[Opening TEXT PROVIDED section]
The Great Panjandrum Himself is one of sixteen picture books created by the illustrator Randolph Caldecott. The book was published in 1885 by Frederick Warne & Co. It was the last book illustrated by Caldecott, who died the following year.

The text for the book, well known during Caldecott's time, was written and published in 1775 by Samuel Foote. It is based on a piece of nonsense written by Foote ("And there were present the Picninnies, and the Joblillies, and the Garyulies and the Grand Panjandrum himself, with the little round button at the top."), written to test the memory of the actor Charles Macklin, who had claimed he could repeat any text verbatim after hearing it once.

The term "panjandrum" has since become used to describe a powerful person or a self-important official. The word is used in the 1909 song "I've Got Rings On My Fingers", which reads "...they named him Chief Pan Jan Drum, Nabob of them all".

During World War II, author and engineer Nevil Shute of the British military helped design an experimental rocket-propelled weapon which he named the Panjandrum.

A character named Panjandrum appears as a deus ex machina in the Thursday Next series, set in a fictional world created by the Panjandrum.

==Text==
In 1885, Randolph Caldecott altered the formatting of the piece so that it read as verse and published it as a picture book. The text is as follows:

So she went into the garden

to cut a cabbage-leaf

to make an apple-pie;

and at the same time

a great she-bear, coming down the street,

pops its head into the shop.
[Closing TEXT PROVIDED section]
[Opening DATASET CONTENT section]
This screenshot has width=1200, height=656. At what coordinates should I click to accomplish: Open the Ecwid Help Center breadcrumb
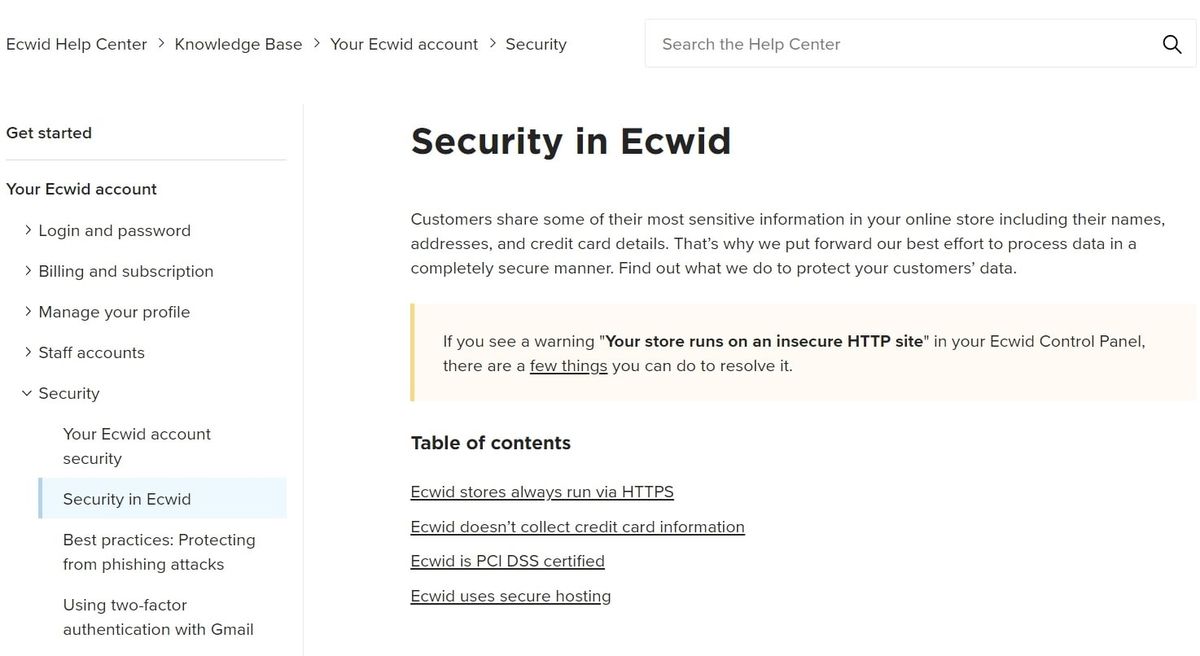pos(76,44)

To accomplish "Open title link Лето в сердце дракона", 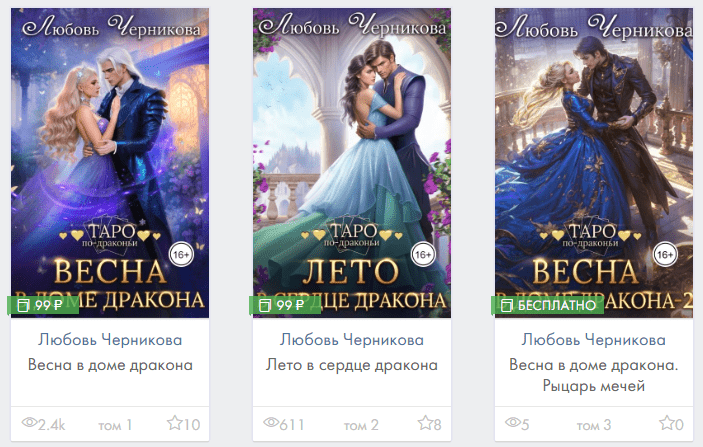I will 352,365.
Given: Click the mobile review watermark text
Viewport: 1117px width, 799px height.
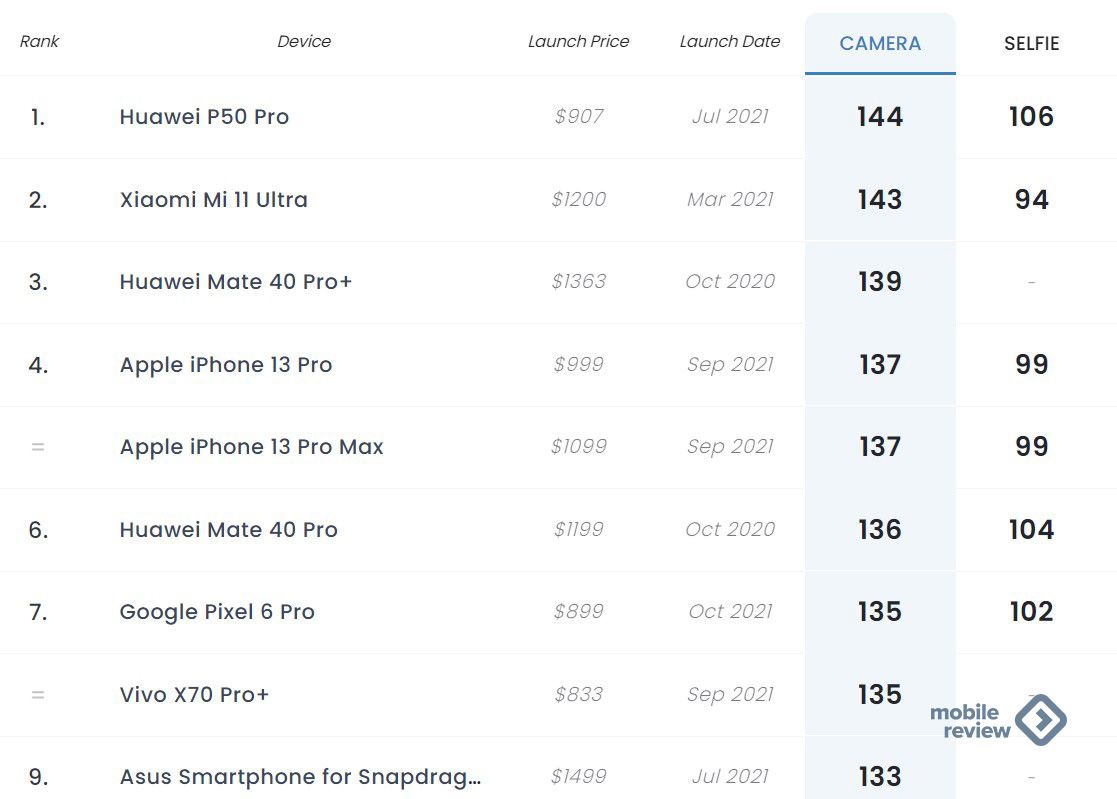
[Closing DATASET CONTENT section]
▶ **EXERCISE INSTRUCTIONS**:
• a. According to the Panjandrum text, who was Samuel Foote's nonsense piece written to test?
• b. From the Panjandrum text, quote the stretch from "During World War" through "by the Panjandrum.".

▶ **ANSWERS IN ORDER**:
• a. It was written to test the memory of the actor Charles Macklin.

• b.
During World War II, author and engineer Nevil Shute of the British military helped design an experimental rocket-propelled weapon which he named the Panjandrum.

A character named Panjandrum appears as a deus ex machina in the Thursday Next series, set in a fictional world created by the Panjandrum.